## QUOTED TEXT

■ ■ ■ ■

Well, you can count on the fact that I would get to the bottom of this!  I took action.

First, I ran into the yards, front and back, looking for any sort of brick thing or wooden, I didn't care.  Some kind of structure, even if small, was ruining my ability to return to work the next day entirely armed with computer expertise WHICH I would have mastered on my own, being smart enough and all.  Harrumph!

I found nothing.  Catching a neighbor coming outside, I explained my problem and asked if he could point out anything in the vicinity that is/might be one of these firewall thingys. 

His response couldn't have more rude.  Generally a nice enough person, he looked right at me, stood his ground and replied straight to my face: "Are you kidding?"  Then he chuckled... CHUCKLED!  He ran back inside and I could hear him sharing his infuriating response to a roommate, obviously with the same demented sense of humor, not to mention a swift forgiver of rudeness.

Again, harrumph!  I went in, picked up the phone, and called the fire dept.  Obviously, if it's something called a firewall I must adjust to or rid myself of, calling the fire dept. would be a good place to start.  (I now knew I had been wrong about that neighbor by now). 

"Yes, ma'am, how may I help you."  This was the voice of someone with a bit of age, and therefore, wisdom... plus, he was there to help.  My tax dollars paid him and I was now making full use of his duties to citizens.

"Hi," I said, excited to finally get this show on the road. 

I explained, in detail, what my situation was and how he could, of course, be of help.  I thought the line had gone dead.  Back at me came, not laughter, not chuckling (remind me never to chuckle again!) but a louder version of the man I envisioned with white hair and age spots.

"Are you  kidding?"  Now I was quiet. These were familiar words, only recently uttered by my smirking neighbor.   Is this a conspiracy?   A plot?  Has the entire city entered into a promise to whack my efforts to become a computer genius?   Aha!  It's a practical joke.  

Ring... ring... ring... "hello?"  

"You did this on purpose, didn't you?  You put them up to this!  I'm sufficiently frustrated so please call them off."  These were the accusations of a normally sane, smiley, easy-going woman... er, em, hmmmmmm... ME.

■ ■ ■ ■

## RAW DATA

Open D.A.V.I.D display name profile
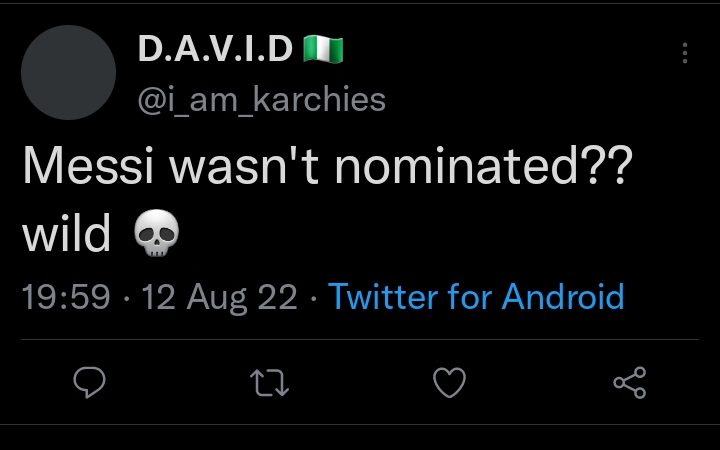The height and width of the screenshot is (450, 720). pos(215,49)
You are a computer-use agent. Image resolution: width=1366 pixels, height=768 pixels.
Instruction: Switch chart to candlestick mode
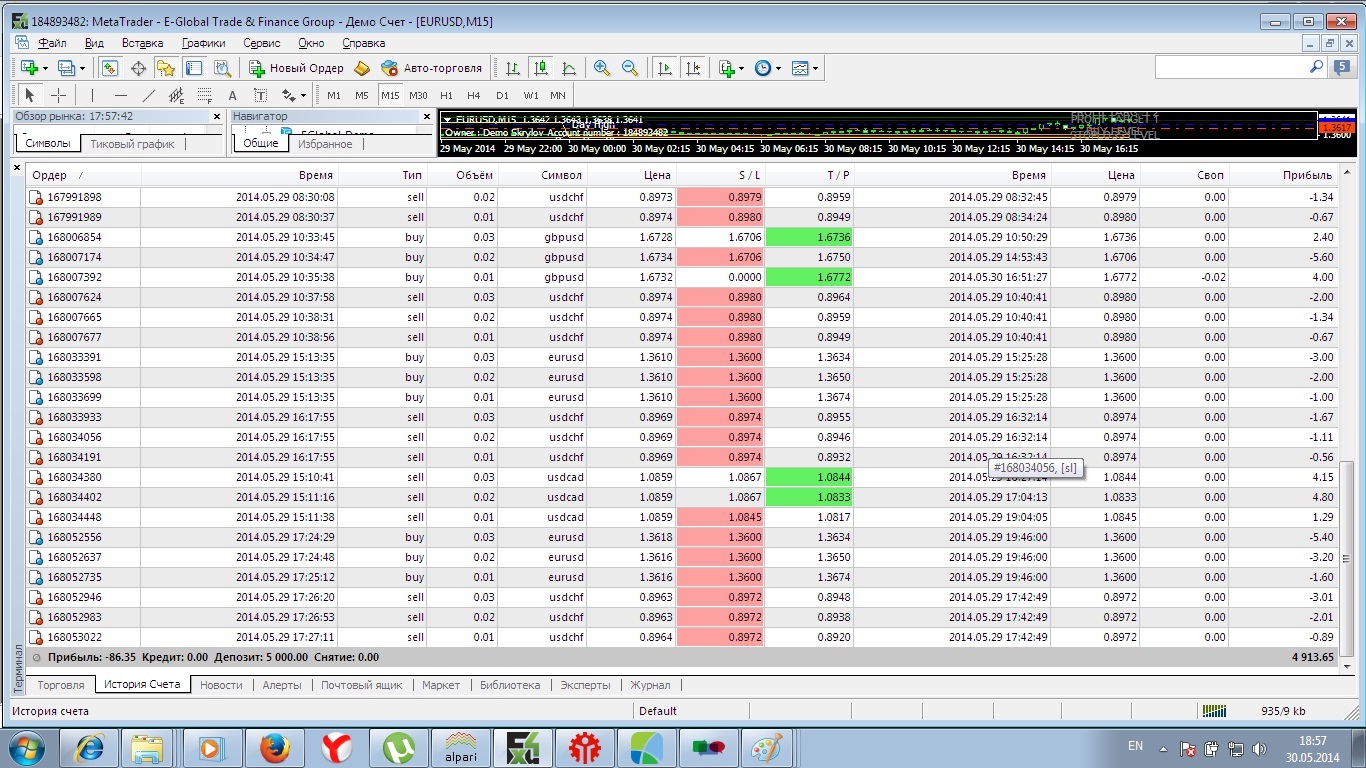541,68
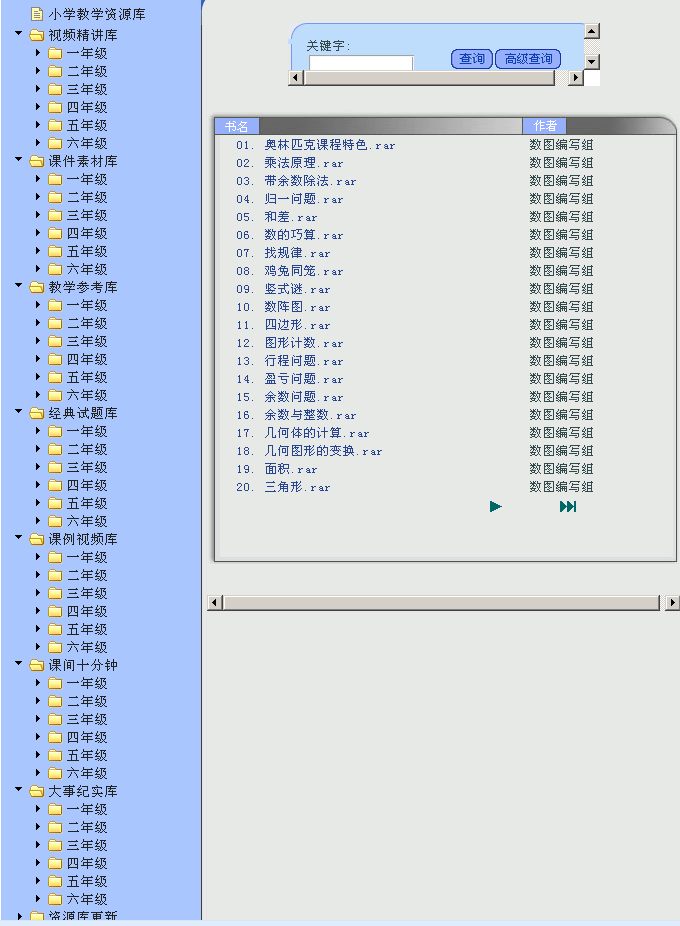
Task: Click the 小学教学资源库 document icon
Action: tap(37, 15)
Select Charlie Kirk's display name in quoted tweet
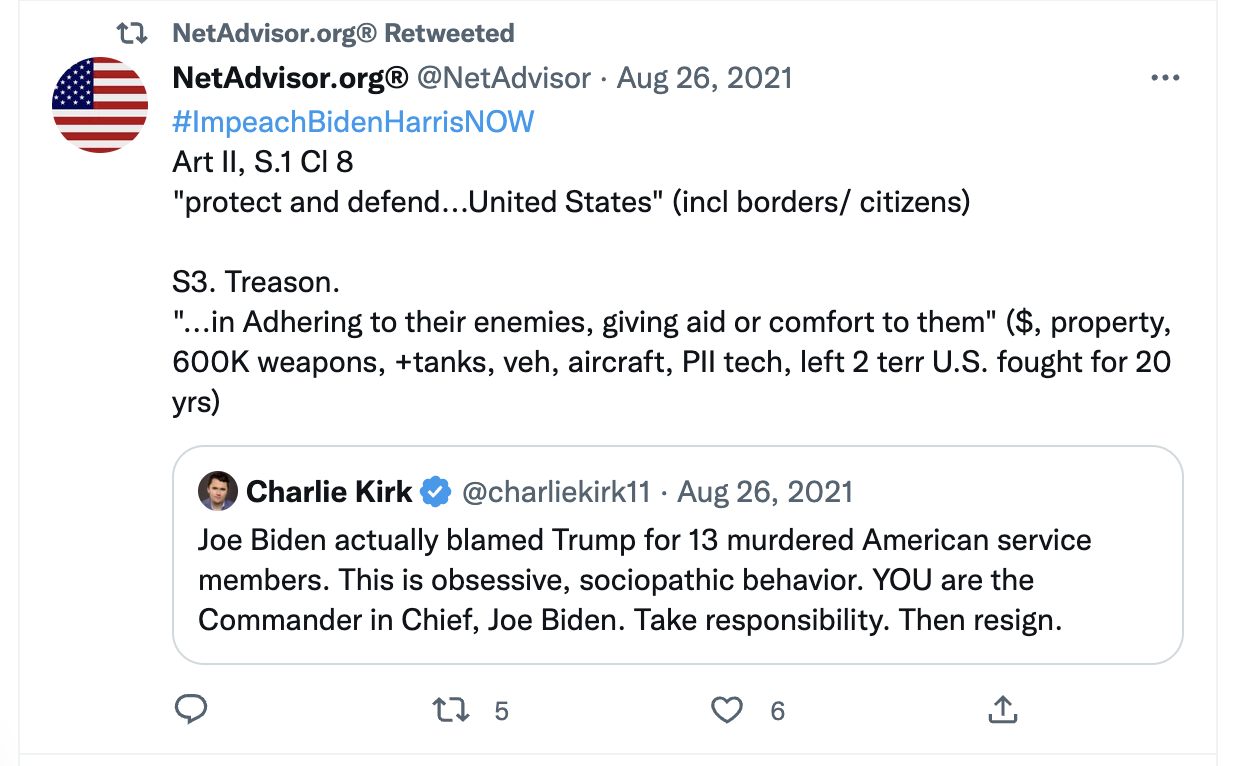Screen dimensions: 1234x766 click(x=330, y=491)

■ ■ ■ ■

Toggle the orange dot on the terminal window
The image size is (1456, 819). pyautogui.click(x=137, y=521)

■ ■ ■ ■

## WORK TO COMPLETE
Translate this sentence from the firewall story into Spanish: "My tax dollars paid him and I was now making full use of his duties to citizens." The material has no connection to the text.

## CORRECT OUTPUT
Mis impuestos le pagaban y ahora yo estaba haciendo pleno uso de sus deberes para con los ciudadanos.